De-Instagramming

After I successfully decamped from Twitter and Facebook earlier this year, I continued to hang around Instagram.

It was casual at first, but then I started posting sketches, and I found myself a nice little community of sketchers along with a generous bunch of friends ready to hit the “like” more often than deserved.

What poisoned me on Instagram, though, was the advertising, which I find more insidious than elsewhere because it just pops up in the timeline exactly like everything else, leveraging my openness of mind and spirit to the photos of my friends and familiars to insert commercial messages. That hurts my brain. Every single time.

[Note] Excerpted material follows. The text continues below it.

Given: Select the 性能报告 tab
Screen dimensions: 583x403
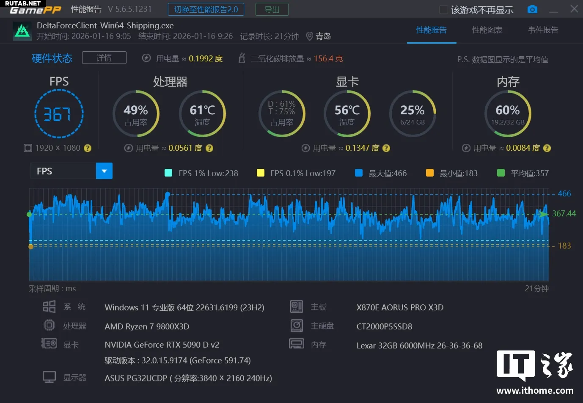Looking at the screenshot, I should coord(431,30).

As I need to keep reminding myself, we built a decentralized web, and nurturing it requires that we use it.

So that’s what I’ll continue to do. Here.

That I need to keep rediscovering this impulse is a testament to the allure of the centralized, and of the need to examine what’s missing from the independent web that makes straying so easy.

Comments

Olle Jonsson's picture
Olle Jonsson on August 15, 2017 - 01:44 Permalink

The next post beckons me to learn more about stuff that I care about because you wrote it.

And I'm sure it's all you, no advertising angle.

Basking in the obvious good of this.

Ton's picture
Ton on August 15, 2017 - 04:47 Permalink

" examine what’s missing from the independent web that makes straying so easy". My suspicion it's the 'o, here is everything I need in one place'. We seem to be mostly using web platforms as channels, even turning them into a verb: Facebook(ing), Twitter (tweeting), Instagram(ming). You know what you'll find in the channel, even if you have no connections there yet.
Now you are suggesting to tune into a channel that is all Peter all the time. Or all me all the time on my blog.
What's missing is an easy way to have a dashboard (like FB provides) to track all the decentralized utterings of the people I am interested in, plus something to let me find more, and something to let me respond to everything regardless of where it was orginally posted, and potentially allow others to follow where I responded. We sort of had that, by glueing feedreaders (which I had organized by person, your blog, your blog's comments, your flickr, your dopplr etc, not by type of feed) together with trackback, easy blogging tools like Qumana or a bunch of plugins, and ways to federate things like Diaspora or Mastodon (running an instance ourselves preferably). And by now we need all of that on mobile too. Also everything needs its RSS turned back on. Nothing out there right now serves this niche (when did it become a niche?!?!?), is there?